What is Revenue Integrity?

Healthcare systems that struggle to achieve the financial margins that allow them to deliver high-quality care may face another significant challenge behind the scenes: the increasingly complex process of diagnosis coding.

In the 1990s, diagnosis coding began to grow more complicated and continued to evolve with the addition of hierarchical condition categories (HCCs) in 2004. Then, in 2015, The Centers for Medicare and Medicaid Services (CMS) mandated the U.S. healthcare industry transition from the ICD-9 to ICD-10.

Hospitals have been mitigating revenue cycle compliance risks of inaccurate billing while also ensuring they are not underbilling for services that have been delivered. Plus, the siloed nature of hospital operations—with clear divisions between the people, processes and platforms in the clinical, coding and revenue cycle departments—doesn’t lend itself to easy solutions.

That’s where revenue integrity (RI) comes into play.

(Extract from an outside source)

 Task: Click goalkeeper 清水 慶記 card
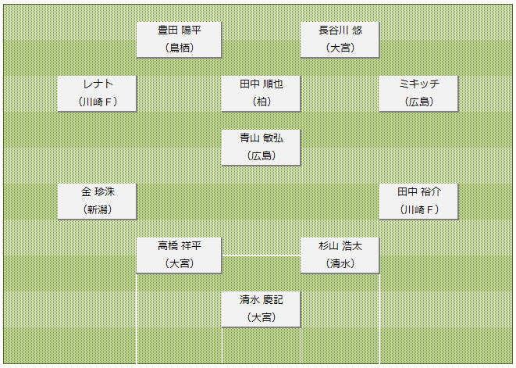pos(262,309)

What is Revenue Integrity?

Increasingly, hospitals are creating revenue integrity careers and departments to prevent compliance risk and revenue loss. The goal of RI, according to the National Association of Healthcare Revenue Integrity (NAHRI), “is to prevent recurrence of issues that can cause revenue leakage and/or compliance risks through effective, efficient, replicable processes and internal controls across the continuum of patient care, supported by the appropriate documentation and the application of sound financial practices that are able to withstand audits at any point in time.”

Most every hospital CFO recognizes the need for revenue integrity, but many hospitals are still tinkering with how RI fits into their organization.

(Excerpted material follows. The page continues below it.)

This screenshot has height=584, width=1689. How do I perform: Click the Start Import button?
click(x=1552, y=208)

According to a 2017 HFMA survey of 125 hospital and system financial executives, 22% identified RI as the leading priority for their organizations, but fewer than half of those respondents (44%) have established RI programs.

For those healthcare systems that have developed RI programs, the results are significant. More than 68% of executives surveyed reported increased net revenue collections, with 61% reporting an increase in gross revenue collection. In addition, 61% reported a decrease in compliance risk after establishing a RI program.

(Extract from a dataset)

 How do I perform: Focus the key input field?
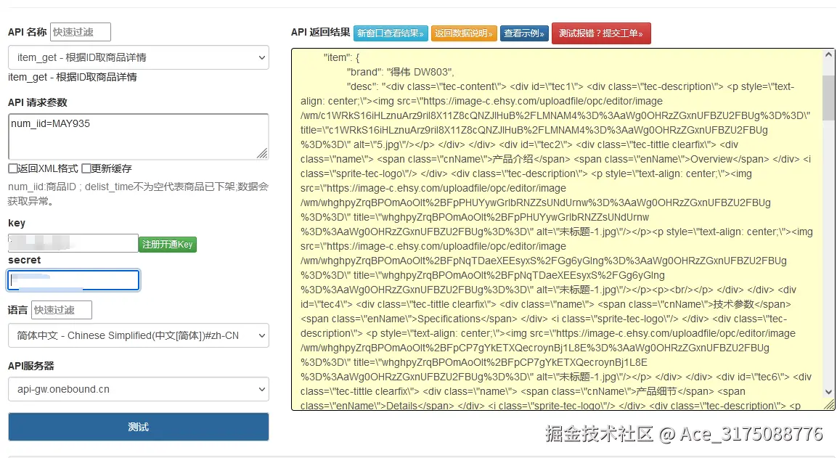73,242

Establishing an RI program improves workflows and creates a knowledge base inside the organization to help medical coding and revenue cycle professionals operate more effectively. RI programs typically act as a bridge between clinical, coding and revenue cycle operations.

Ensuring the integrity of coding and billing is accomplished by RI team members with various skill sets and expertise, so they can smoothly adapt to the workflows of each of these separate functions. RI teams comprised of various skillsets, registered nurse, coders i.e. are able to validate the patient’s condition and subsequent care delivered are properly coded and charged.

For many hospitals, RI is viewed as an evolution of current efforts to lessen compliance risk and increase revenue. It usually means establishing improvements across three areas:

Process: Most systems have their clinical operations siloed from coding, and revenue cycle siloed from coding. RI develops new workflows to mitigate compliance risk and increase reimbursement while honoring existing, functional workflows.

People: Without RI, employees operate in their own specialty and are trained in one of three defined functions: clinical, coding or revenue cycle. With RI, teams of people lend specialized understanding to efforts to work together and ensure that efforts are aligned toward the appropriate goals.

Platforms: Only recently have specific technologies developed to bridge data gaps and aid more congruous workflows between clinical, coding and revenue cycle departments. RI platforms connect siloed data, and increasingly, artificial intelligence (AI) and machine learning optimize RI efforts.

The need to break down the silos between clinical, coding and revenue cycle departments are leading forward-looking healthcare systems to adopt RI. Maintaining your hospital’s mission means achieving margins and doing so in compliance, and providers can turn to revenue integrity to help accomplish outcomes.